Output Pre-activation#
# Compute output pre-activation (z_out) using θ = [bias, w_h1, w_h2]
print("Output pre-activation (z_out) using θ = [bias, w_h1, w_h2]\n")
bias = theta[0]
w_h1 = theta[1]
w_h2 = theta[2]
z_out = bias + w_h1 * a_hidden[0] + w_h2 * a_hidden[1]
print(f"bias = {bias}, w_h1 = {w_h1}, w_h2 = {w_h2}")
print("z_out =", z_out) # with a_hidden=[0,0] this equals bias (-0.4)
Output pre-activation (z_out) using θ = [bias, w_h1, w_h2]
bias = -0.4, w_h1 = 0.2, w_h2 = 0.1
z_out = -0.4
Now, we calculate the output neuron’s pre-activation value using the output weights and bias:
[ z_{out} = \theta_0 + \theta_1 a_{h1} + \theta_2 a_{h2} ]
Substituting the values:
[ z_{out} = (-0.4) + (0.2)(0) + (0.1)(0) = -0.4 ]
This is the raw (unactivated) output before applying any final activation function.
Because all hidden activations were zero, only the bias influences the result.
Prediction (ŷ)#
# Prediction (ŷ) — assume identity (linear) output activation
print("Prediction (ŷ) using identity output activation\n")
y_hat = z_out
print("y_hat =", y_hat)
Prediction (ŷ) using identity output activation
y_hat = -0.4
In this case, the output layer uses an identity activation function, so the predicted value is simply:
[ \hat{y} = z_{out} = -0.4 ]
This represents the model’s final output prediction.
Since the target output ( y = 1 ), we can already expect some error between prediction and truth.
Compute Error#
# Compute error (squared error E = 1/2 * (y - ŷ)^2)
print("Compute squared error (E = 0.5 * (y - ŷ)^2)\n")

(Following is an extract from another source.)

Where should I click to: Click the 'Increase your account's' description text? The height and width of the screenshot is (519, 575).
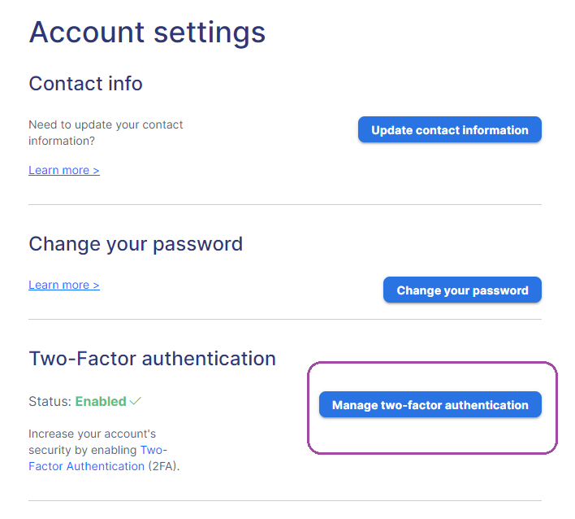click(92, 434)
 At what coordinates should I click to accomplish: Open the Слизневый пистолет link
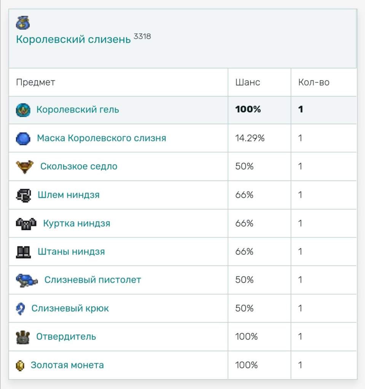(93, 280)
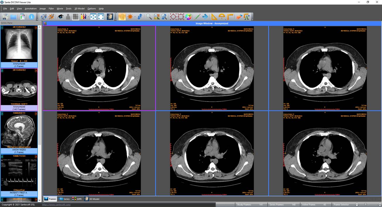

error = 0.5 * (y - y_hat)**2
print("error =", error) # numeric value
print("\n-- End --\n")
# For completeness: show what would happen if we applied a sigmoid output activation
def sigmoid(z): return 1.0 / (1.0 + np.exp(-z))
z_out_sig = z_out
y_prob = sigmoid(z_out_sig)
mse_sig = 0.5 * (y - y_prob)**2
# cross-entropy loss for label y=1: -log(y_prob)
ce_sig = -np.log(y_prob)
print("Extra (not required but informative):")
print(" Sigmoid(output) =", y_prob)
print(" Squared error with sigmoid output =", mse_sig)
print(" Cross-entropy loss (y=1) =", ce_sig)
Compute squared error (E = 0.5 * (y - ŷ)^2)
error = 0.9799999999999999
-- End --
Extra (not required but informative):
Sigmoid(output) = 0.401312339887548
Squared error with sigmoid output = 0.17921345718546142
Cross-entropy loss (y=1) = 0.9130152523999526
We use the Mean Squared Error (MSE) loss function, defined as:
[ E = \frac{1}{2}(y - \hat{y})^2 ]
Substituting values:
[ E = 0.5(1 - (-0.4))^2 = 0.5(1.4)^2 = 0.98 ]
This error value (≈ 0.98) indicates the magnitude of difference between the model’s prediction and the true value.
A high error shows that the current weights are not well-optimized yet.